O mercado mundial de dessalinização de água alcançou os US$ 15 bilhões em 2017 e deverá crescer a uma média de 8% ao ano entre 2018 e 2025. Atualmente existem programas de purificação da água do mar em 150 países de todos os continentes, e muitos desses locais importaram a tecnologia desenvolvida em Israel.
“Existem tecnologias israelenses sendo utilizadas com sucesso no Chile, em Trinidade e Tobago e nos Estados Unidos, entre outros lugares”, afirma Greg Wetterau, presidente da companhia americana de engenharia CDM Smith, especializada em projetos de irrigação.
Os israelenses projetaram, por exemplo, bombas mais eficientes, que consomem menos eletricidade, e tubos duas vezes mais largos. Essa somatória de pequenas inovações ao longo da cadeia de produção de água permitiu aumentar a produção e baratear o preço, que até há uma década era altíssimo. “Atualmente, dependendo das condições do solo da região, a dessalinização pode ser a alternativa mais barata”, diz Greg Wetterau.
Parceria produtiva
Israel já fornece ao Brasil técnicas inteligentes de irrigação, como o gotejamento. Além disso, o país já recebeu em 2015, uma visita técnica de enviados do governo do Rio Grande do Norte, que está investindo em um projeto de fornecimento de água do mar dessalinizada para a população da capital, Natal. Na época, a secretaria estadual apresentou um projeto para construção de uma grande usina de dessalinização, ao custo de R$ 75 milhões, mas a iniciativa foi barrada por falta de investimento.

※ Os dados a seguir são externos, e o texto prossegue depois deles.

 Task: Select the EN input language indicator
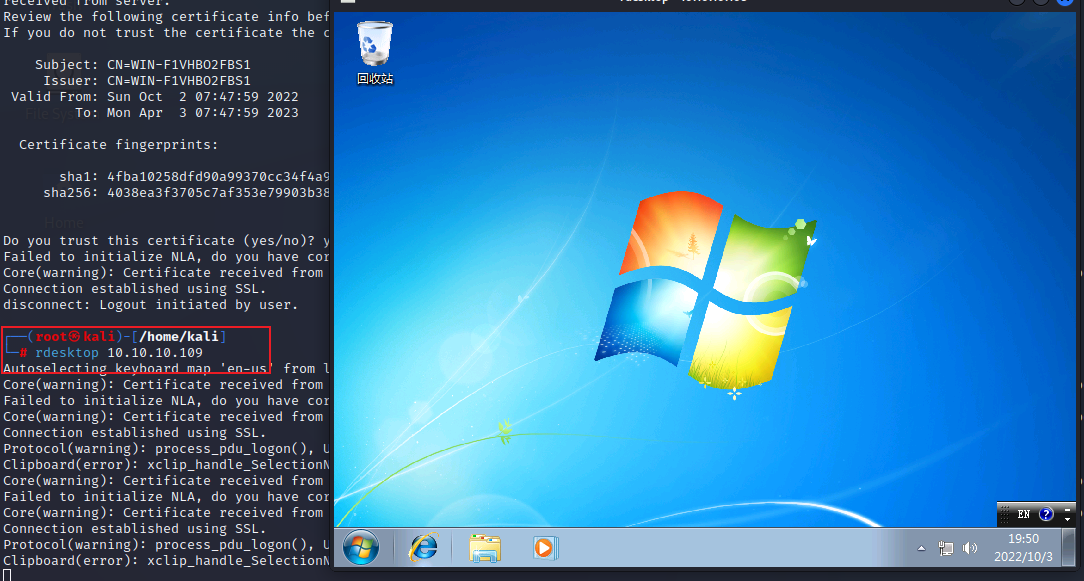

É um valor relativamente baixo na comparação com a usina Sorek, que custou US$ 500 milhões.
Em novembro, o presidente eleito Jair Bolsonaro recebeu a visita do embaixador de Israel, Yossi Shelley, que tratou de uma possível parceria para ampliar o alcance dos programas de dessalinização brasileiros. Bolsonaro prometeu que o ministro da Ciência Marcos Pontes irá visitar o país do Oriente Médio ainda em janeiro. Se bem-sucedida, a visita pode representar o início de uma parceria que amplie o alcance dos projetos que já existem no Brasil.